§ **Selected passage**:
start
Re: Proposal for ISSUE-65 from Juan Sequeda on 2011-08-25 (public-rdb2rdf-wg@w3.org from August 2011)

From: Juan Sequeda <juanfederico@gmail.com>
Date: Thu, 25 Aug 2011 13:39:46 -0500
To: Richard Cyganiak <richard@cyganiak.de>
Cc: "public-rdb2rdf-wg@w3.org" <public-rdb2rdf-wg@w3.org>
Message-Id: <F50315D7-7225-4BCD-AE69-32A901DD3179@gmail.com>
On Aug 25, 2011, at 1:24 PM, Richard Cyganiak <richard@cyganiak.de> wrote:

> On 25 Aug 2011, at 18:26, Juan Sequeda wrote:
>> On a side note, I believe that the DM must be usable. And it's going to be the solution for db users to generate RDF from their RDB in the quickest fashion.  They won't want to learn a mapping language, they want something automatic.
> 
> This is true for *some* users.

The future will tell us :)

> 
>> DM + SQL views has the same expresivity as R2RML (well almost) At the end of the automatic process, it's a simple string substitution from automatic generated IRIs to well known IRIs.
> 
> If you care about your instance identifiers then you'll have to translate from blank nodes to IRIs too (views don't have PKs).
> 

True

>> I've always been for having the many-to-many case. I believe that implementers will have the W3C DM standard and then and extension where many-to-many will be considered and the user can choose which tables/views to direct map. 
> 
> The thing is, adding many-to-many outside of the standard is easy because you just add some additional triples. You don't need to remove any triples. It doesn't introduce an exception.

I agree
> 
> Not so with the FK triples as currently proposed.

Yes so lets find a solution for ISSUE-65. Seems like we are almost there. 
> 
>> Having said that, I guess you agree with the proposal of generating two different IRIs for literal and reference properties which will allow to address ISSUE-65. 
>> 
>> Question is: how do we create those IRIs:
>> 
>> Literal: <Table#Lattr>
>> Reference: <Table#Rattr>
> 
> Perhaps:
> 
> Literal: <Table#attr>
> Reference: <Table#ref.attr>
> 
> and add the dot “.” to the list of characters that must be percent-encoded if they occur in column names. (Or say that “ref.” at the beginning of a column name must be turned into “ref%2E”, so you'd get “ref.ref%2Efoo” when you have an FK over column “ref.foo”.)
> 
> Advantage: the more common case (literal triples) remains simpler. I find this fairly intuitive *and* Eric can use prefixes. people:NAME vs people:ref.ADDRESS makes a certain amount of sense. (Again, ref.ADDRESS could be xxx.ADDRESS or fk.ADDRESS or join.ADDRESS or whatever works for the rest of the WG.)
end
§ **To do**:
1: In the ISSUE-65 thread, why does Richard say many-to-many support is easy to add outside the standard? Answer in one to three sentences.
2: Please answer these questions on the ISSUE-65 thread, one per line:
(a) What date and time is given for Juan Sequeda's message?
(b) What IRI form does Richard suggest for reference properties?
(c) Which character would he add to the list of characters that must be percent-encoded in column names?

§ **Raw records**:
start
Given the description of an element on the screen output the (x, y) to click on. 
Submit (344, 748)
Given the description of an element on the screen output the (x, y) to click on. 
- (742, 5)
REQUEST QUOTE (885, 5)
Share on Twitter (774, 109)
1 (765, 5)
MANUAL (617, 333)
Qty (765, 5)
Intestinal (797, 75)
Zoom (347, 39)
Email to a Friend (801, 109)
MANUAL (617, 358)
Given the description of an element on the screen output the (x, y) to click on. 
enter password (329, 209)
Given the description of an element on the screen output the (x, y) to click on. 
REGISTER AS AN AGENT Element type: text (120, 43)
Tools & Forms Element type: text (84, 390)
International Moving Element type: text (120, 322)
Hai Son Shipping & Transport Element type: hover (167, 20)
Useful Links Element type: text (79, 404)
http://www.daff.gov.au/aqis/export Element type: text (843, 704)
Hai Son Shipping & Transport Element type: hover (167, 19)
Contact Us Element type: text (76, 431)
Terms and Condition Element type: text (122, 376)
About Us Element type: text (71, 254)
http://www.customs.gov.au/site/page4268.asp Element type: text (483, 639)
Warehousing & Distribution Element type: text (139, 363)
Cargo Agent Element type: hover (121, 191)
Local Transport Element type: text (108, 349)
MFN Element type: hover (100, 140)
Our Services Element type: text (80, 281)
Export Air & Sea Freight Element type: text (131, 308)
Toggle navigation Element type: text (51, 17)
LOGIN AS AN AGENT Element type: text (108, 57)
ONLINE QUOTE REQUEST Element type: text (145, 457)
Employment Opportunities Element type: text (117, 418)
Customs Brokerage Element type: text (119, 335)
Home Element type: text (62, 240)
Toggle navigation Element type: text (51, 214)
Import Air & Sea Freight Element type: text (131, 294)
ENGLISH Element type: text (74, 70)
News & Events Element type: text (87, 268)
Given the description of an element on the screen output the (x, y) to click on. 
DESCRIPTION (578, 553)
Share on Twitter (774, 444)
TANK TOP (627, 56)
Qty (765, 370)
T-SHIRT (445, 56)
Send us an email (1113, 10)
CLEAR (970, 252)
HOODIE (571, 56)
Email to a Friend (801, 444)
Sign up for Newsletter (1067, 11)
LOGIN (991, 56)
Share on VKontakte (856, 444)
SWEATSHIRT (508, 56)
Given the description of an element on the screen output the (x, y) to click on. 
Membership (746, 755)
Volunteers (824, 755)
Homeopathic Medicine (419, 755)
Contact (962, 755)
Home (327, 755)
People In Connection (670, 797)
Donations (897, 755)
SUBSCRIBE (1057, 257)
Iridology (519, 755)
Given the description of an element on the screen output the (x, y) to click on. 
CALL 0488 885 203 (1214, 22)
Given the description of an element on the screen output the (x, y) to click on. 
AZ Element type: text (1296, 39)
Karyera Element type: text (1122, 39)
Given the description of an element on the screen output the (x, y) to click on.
end
§ **Answers provided**:
1: Adding many-to-many outside the standard only means adding some extra triples. No triples have to be removed, so it doesn't introduce an exception. The foreign-key triples as currently proposed aren't like that.

2:
(a) Thu, 25 Aug 2011 13:39:46 -0500
(b) <Table#ref.attr>
(c) The dot "."